Es folgen die Visiten der Familien in einem Dorf in der Naehe von Shkoder, wir werden immer von unserer Aerztin begleitet, damit sie den Familien medizinische beisteht, die unter Rache stehen.

Weiters haben wir einige Informatikkurse fuer Kinder und Jugendliche im Schutz vor der Racheakten begonnen; es nehmen jetzt zirka 6 Kinder daran teil. Einige von den Kindern haben aus Angst beschlossen, die Kurse bei ihnen daheim zu machen, so bringen wir die PC’s dorthin. Die anderen Kinder holen wir trotzdem von ihrem Haus ab. Dei Kurse gefallen den Kindern sehr, sie sind interessiwert und sehr begabt.

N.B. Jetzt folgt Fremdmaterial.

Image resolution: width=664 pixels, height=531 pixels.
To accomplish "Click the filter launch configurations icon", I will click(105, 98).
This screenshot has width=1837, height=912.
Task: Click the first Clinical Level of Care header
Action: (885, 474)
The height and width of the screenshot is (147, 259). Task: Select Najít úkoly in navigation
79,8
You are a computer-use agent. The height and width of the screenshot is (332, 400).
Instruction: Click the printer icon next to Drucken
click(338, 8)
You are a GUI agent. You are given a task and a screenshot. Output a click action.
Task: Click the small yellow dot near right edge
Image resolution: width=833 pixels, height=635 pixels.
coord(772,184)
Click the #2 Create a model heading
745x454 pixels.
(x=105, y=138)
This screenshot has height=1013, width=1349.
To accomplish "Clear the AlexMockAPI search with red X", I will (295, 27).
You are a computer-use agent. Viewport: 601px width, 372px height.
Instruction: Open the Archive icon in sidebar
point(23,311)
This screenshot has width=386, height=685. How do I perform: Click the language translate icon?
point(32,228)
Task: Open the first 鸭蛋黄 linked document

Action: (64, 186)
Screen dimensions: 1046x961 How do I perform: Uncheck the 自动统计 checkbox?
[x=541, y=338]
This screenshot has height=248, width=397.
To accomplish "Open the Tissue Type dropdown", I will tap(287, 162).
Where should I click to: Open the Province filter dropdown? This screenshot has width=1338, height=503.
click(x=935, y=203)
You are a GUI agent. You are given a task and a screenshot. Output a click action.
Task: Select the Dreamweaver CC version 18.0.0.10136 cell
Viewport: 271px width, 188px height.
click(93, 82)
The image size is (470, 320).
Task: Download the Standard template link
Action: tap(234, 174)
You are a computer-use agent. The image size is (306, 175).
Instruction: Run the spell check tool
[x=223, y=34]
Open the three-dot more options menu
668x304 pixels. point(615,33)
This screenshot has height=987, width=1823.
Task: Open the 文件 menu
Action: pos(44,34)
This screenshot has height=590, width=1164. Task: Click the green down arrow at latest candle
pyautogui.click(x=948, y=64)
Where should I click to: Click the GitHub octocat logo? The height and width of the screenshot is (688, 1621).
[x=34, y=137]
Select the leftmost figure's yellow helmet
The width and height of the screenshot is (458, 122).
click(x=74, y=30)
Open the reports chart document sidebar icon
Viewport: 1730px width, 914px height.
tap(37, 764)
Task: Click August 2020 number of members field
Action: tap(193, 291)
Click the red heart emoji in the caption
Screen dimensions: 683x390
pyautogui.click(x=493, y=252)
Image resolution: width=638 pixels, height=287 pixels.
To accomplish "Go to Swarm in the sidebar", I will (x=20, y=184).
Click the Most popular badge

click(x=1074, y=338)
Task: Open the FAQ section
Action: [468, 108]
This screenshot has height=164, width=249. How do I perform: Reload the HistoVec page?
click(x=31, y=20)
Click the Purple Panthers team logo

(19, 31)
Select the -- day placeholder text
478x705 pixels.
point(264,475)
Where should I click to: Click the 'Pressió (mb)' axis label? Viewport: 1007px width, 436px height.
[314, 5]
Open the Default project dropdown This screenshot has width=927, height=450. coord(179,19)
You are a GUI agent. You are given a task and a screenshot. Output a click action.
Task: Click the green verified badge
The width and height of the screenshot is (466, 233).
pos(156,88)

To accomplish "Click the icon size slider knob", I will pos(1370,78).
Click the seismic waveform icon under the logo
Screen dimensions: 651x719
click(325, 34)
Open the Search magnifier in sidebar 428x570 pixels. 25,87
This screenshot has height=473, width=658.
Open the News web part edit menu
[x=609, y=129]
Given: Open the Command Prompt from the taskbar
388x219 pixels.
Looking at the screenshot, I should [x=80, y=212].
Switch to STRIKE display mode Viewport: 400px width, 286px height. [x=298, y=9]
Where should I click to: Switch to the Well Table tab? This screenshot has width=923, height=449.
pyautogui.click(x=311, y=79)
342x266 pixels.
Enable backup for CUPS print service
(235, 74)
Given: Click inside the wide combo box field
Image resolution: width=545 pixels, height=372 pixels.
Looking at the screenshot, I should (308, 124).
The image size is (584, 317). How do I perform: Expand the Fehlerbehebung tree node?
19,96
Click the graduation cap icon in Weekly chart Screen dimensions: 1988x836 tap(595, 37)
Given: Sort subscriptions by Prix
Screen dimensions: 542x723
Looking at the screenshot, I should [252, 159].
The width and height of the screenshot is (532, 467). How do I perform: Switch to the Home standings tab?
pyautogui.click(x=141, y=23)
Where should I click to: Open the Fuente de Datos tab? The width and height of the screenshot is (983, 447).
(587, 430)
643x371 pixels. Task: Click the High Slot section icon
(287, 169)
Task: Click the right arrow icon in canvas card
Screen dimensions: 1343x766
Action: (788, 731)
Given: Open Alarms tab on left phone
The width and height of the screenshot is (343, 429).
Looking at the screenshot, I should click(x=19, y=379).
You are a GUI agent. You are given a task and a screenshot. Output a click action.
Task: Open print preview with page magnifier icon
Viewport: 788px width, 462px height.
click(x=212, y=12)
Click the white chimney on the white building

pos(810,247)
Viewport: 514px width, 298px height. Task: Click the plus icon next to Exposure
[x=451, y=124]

Mit Simone und den Zivildienstleistenden „Caschi Bianchi“ (Valentina und Marcello) haben wir eine Tischrunde organisiert, an der alle Organisationen die in Shkoder mit Wiederversoehnung arbeiten, teilnehmen. Mit ihnen moechten wir einige Treffen organisieren, um konkrete Aktivitaeten zu starten und um ein  Netz zu bilden.